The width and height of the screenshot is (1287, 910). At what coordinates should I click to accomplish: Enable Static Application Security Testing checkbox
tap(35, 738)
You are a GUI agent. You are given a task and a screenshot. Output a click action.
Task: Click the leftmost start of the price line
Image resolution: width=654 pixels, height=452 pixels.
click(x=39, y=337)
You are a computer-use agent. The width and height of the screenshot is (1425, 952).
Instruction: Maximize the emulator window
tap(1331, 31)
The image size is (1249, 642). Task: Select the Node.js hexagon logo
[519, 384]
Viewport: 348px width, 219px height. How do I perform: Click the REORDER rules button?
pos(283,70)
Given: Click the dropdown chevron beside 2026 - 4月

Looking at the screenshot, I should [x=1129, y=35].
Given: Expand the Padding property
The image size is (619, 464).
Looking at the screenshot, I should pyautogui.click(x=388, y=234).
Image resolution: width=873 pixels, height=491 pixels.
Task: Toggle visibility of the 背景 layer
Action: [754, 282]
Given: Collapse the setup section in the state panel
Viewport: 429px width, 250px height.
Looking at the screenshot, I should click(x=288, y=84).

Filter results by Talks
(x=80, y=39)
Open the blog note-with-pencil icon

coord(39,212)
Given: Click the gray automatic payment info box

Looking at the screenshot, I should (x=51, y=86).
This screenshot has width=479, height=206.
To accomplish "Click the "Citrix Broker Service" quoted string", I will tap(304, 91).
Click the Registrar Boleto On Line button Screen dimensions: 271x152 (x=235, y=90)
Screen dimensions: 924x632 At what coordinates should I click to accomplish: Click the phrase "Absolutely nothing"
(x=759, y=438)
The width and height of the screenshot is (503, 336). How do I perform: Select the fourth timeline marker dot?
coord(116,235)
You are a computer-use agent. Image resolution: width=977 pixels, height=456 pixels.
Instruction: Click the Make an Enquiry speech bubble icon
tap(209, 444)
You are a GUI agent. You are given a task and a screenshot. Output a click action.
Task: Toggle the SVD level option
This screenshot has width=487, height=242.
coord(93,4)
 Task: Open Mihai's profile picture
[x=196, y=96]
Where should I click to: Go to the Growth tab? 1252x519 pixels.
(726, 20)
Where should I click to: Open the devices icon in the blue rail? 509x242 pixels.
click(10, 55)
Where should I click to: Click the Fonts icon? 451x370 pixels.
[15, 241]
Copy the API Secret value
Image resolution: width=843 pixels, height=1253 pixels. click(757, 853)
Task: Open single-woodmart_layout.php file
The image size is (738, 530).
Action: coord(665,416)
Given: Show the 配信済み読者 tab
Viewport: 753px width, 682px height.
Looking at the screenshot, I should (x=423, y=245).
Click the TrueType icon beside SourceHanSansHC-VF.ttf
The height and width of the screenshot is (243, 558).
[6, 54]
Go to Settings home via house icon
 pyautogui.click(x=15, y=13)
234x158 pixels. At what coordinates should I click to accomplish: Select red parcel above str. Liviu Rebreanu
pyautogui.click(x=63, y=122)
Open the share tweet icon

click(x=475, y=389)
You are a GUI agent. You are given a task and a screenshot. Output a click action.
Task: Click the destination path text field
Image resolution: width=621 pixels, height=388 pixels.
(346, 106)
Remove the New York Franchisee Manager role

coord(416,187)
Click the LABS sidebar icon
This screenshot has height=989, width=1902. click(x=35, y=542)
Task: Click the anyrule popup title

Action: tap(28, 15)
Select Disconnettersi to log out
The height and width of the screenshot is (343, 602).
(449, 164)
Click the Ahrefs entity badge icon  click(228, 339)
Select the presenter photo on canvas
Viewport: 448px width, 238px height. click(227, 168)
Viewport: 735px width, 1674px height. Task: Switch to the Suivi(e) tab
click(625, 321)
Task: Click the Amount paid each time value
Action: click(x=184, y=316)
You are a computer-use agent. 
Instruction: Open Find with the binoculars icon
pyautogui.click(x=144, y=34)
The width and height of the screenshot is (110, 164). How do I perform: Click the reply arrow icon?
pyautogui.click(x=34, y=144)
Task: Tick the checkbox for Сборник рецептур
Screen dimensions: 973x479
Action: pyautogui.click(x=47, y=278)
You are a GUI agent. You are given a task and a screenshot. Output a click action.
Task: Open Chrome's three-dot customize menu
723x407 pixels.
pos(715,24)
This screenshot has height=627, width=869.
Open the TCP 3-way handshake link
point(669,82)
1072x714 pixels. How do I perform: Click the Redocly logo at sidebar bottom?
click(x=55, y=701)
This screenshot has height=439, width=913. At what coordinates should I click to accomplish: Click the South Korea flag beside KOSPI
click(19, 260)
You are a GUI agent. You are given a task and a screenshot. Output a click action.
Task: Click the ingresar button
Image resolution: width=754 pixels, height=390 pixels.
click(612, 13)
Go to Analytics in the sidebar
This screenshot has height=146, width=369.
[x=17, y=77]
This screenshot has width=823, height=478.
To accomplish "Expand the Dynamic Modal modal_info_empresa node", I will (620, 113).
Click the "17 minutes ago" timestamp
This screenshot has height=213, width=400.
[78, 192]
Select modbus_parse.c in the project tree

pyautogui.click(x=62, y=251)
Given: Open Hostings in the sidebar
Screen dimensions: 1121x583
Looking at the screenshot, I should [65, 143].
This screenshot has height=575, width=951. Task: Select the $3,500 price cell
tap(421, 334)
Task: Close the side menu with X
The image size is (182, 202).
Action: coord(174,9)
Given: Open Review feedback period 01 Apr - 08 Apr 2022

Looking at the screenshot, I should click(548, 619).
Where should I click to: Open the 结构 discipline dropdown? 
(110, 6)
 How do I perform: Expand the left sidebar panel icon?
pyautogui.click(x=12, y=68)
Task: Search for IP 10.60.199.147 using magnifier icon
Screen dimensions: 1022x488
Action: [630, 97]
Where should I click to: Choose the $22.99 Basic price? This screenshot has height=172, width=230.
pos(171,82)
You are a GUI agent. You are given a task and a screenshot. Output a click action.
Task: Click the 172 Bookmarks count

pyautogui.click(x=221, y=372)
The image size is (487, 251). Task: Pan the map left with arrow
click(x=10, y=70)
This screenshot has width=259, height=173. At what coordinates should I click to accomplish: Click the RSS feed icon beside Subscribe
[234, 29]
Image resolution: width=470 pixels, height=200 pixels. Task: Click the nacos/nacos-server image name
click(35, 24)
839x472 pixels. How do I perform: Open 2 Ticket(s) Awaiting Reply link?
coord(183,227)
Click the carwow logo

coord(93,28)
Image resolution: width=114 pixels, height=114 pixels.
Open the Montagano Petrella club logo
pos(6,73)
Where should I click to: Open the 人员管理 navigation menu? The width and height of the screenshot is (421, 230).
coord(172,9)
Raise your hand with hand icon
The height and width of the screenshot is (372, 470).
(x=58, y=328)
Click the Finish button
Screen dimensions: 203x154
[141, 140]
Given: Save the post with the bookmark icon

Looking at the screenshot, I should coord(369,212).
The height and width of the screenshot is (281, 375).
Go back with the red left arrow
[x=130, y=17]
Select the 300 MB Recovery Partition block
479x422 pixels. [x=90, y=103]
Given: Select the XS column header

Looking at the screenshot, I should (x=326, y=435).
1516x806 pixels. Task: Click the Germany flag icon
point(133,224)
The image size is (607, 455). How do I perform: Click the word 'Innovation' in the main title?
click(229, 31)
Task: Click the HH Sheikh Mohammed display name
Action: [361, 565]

* * * * * * *

__TASK PROMPT__
Using the records, find the number of lines in which the string "computer" occurs. Reply with that number alone.

__WRITTEN RESPONSE__
3